優しい主人であろうと笑う安奈に吉野は大きく頷き、遮那を主君として友人として好きになったのだ。
遮那の友人には御狩明将と浅香灯理がいる。
吉野はこの四人で明将の居候先である星の社に集まるのが好きだった。
ある時、明将が吉野の顔の傷について問うたことがあった。
「これは八百万の貴族にやられた。俺には弟や両親が居たんだけど偶々、京の近くへ行くことがあって……その時にな。皆死んで俺だけ助かったんだ」
仇は取ったのかと問う明将に吉野は首を横に振る。
「遮那様に召し抱えられてから、俺はそいつを探した。でも、大戦の折に死んでたよ。
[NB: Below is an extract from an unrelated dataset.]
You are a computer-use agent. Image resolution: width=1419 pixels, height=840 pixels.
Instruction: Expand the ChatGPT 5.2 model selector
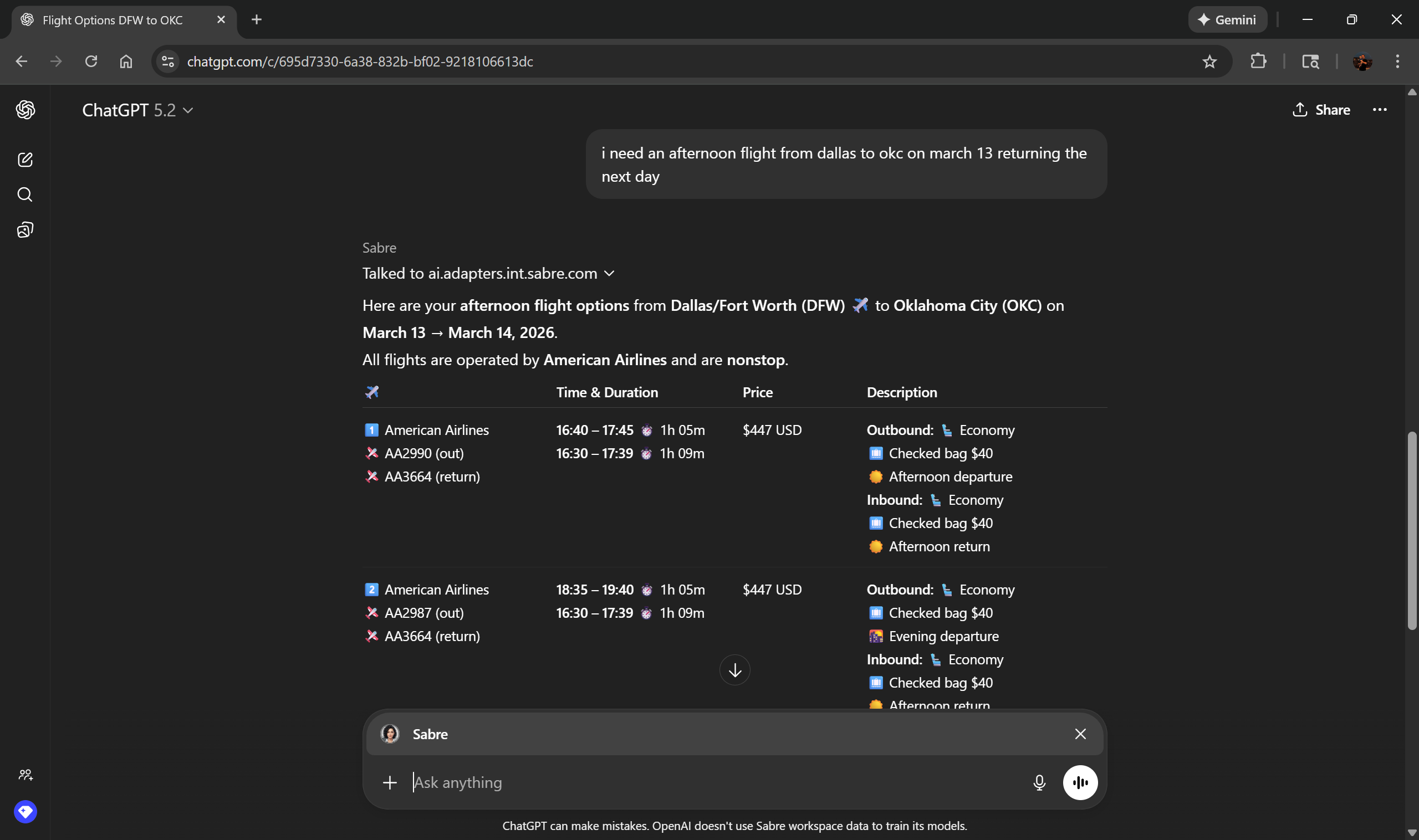tap(137, 110)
生きてたらぶん殴ってやろうと思ってたんだけどな。まあ、でも実際会ったら殴れねーと思う。俺は天香遮那の家臣だから」
家族の仇を取れなかったのは悔しいけれど。それ以上に今が大切だから。
「だから、こうして四人で集まって話せる、何でもねー時間が楽しいんだ」
失ってしまった過去を吉野は振り返らない。
そんな生き様に、遮那も灯理も、口げんかが絶えない明将とて親しみを覚えるのだ。
大人になっていく程に、会う機会も少なくなってしまうのかもしれない。
だから、吉野は今この時を大切に思っているのだ。